■ THE PROBLEM ■
Every line from the one containing "You are a computer-use" to the end of the records below must be copied exactly, and no pictures may be included.

■ SUPPLIED DATA ■
· · · · ·
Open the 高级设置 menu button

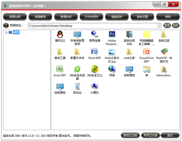[x=142, y=17]
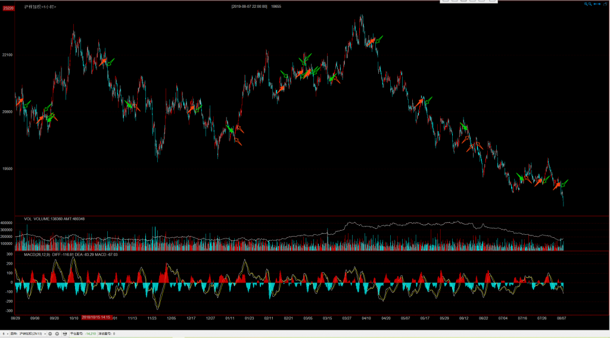Click the pop-out window icon at top right
The image size is (610, 338).
click(x=605, y=4)
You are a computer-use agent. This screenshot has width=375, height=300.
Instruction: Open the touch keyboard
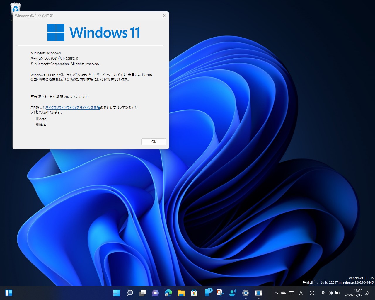[x=292, y=293]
· · · · ·
■ COMPLETED TASK ■
You are a computer-use agent. This screenshot has width=375, height=300.
Instruction: Open the touch keyboard
[x=292, y=293]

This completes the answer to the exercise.